Excerpted passage —
______________________________
Posted on 11/24/2008 3:55:54 PM PST by SunkenCiv
Lasting some 11 centuries from the foundation of the city of Constantinople, today's Istanbul, on the site of the Greek city of Byzantium by the Roman emperor Constantine in 330 CE to its final defeat at the hands of the Ottomans in 1453, at its height the Byzantine Empire took in the whole of the eastern Mediterranean and stretched from Anatolia and the Balkans to Egypt and north Africa. It always styled itself the heir of the Roman Empire and of classical civilisation as a whole.
Examples of Byzantine architecture can still be seen in Istanbul in the shape of the Hagia Sophia, the church of the holy wisdom, built by the emperor Justinian in the 6th century CE, and in the ruins of the Byzantine city walls. Memories of the empire are scattered across the Mediterranean, from the mosaics of the Byzantine emperors in the churches of the Italian coastal city of Ravenna to the traditions continued by the monks of St. Catherine's Monastery in the Egyptian Sinai.
______________________________
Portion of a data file
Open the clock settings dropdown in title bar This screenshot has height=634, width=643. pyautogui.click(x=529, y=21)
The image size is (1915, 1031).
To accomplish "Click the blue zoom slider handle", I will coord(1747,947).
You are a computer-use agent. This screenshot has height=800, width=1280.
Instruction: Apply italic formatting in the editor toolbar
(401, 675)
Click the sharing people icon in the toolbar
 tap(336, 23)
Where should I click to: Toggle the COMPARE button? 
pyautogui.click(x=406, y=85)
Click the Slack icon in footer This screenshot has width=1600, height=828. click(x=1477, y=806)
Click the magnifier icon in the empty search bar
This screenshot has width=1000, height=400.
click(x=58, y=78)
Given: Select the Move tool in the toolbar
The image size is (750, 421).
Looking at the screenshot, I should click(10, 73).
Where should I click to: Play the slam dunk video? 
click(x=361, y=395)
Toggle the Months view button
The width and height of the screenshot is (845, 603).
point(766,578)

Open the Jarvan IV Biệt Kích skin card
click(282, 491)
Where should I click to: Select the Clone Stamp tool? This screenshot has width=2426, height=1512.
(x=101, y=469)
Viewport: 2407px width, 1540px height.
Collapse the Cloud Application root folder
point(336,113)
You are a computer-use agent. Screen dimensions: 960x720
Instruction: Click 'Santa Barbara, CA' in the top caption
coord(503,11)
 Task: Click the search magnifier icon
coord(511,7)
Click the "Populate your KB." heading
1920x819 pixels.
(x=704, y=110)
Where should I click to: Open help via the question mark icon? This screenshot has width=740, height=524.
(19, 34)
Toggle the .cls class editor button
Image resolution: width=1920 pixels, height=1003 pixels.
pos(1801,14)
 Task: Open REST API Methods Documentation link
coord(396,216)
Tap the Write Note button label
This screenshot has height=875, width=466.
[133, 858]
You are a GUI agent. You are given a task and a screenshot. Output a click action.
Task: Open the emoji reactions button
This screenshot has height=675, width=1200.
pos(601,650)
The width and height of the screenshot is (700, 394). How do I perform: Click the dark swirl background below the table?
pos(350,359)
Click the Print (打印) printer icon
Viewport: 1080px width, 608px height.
______________________________
To do —
Translate this sentence from the Byzantine Empire post into Spanish: "Examples of Byzantine architecture can still be seen in Istanbul in the shape of the Hagia Sophia, the church of the holy wisdom, built by the emperor Justinian in the 6th century CE, and in the ruins of the Byzantine city walls."

The answer —
Todavía pueden verse ejemplos de arquitectura bizantina en Estambul, en la forma de Santa Sofía, la iglesia de la santa sabiduría, construida por el emperador Justiniano en el siglo VI d. C., y en las ruinas de las murallas bizantinas de la ciudad.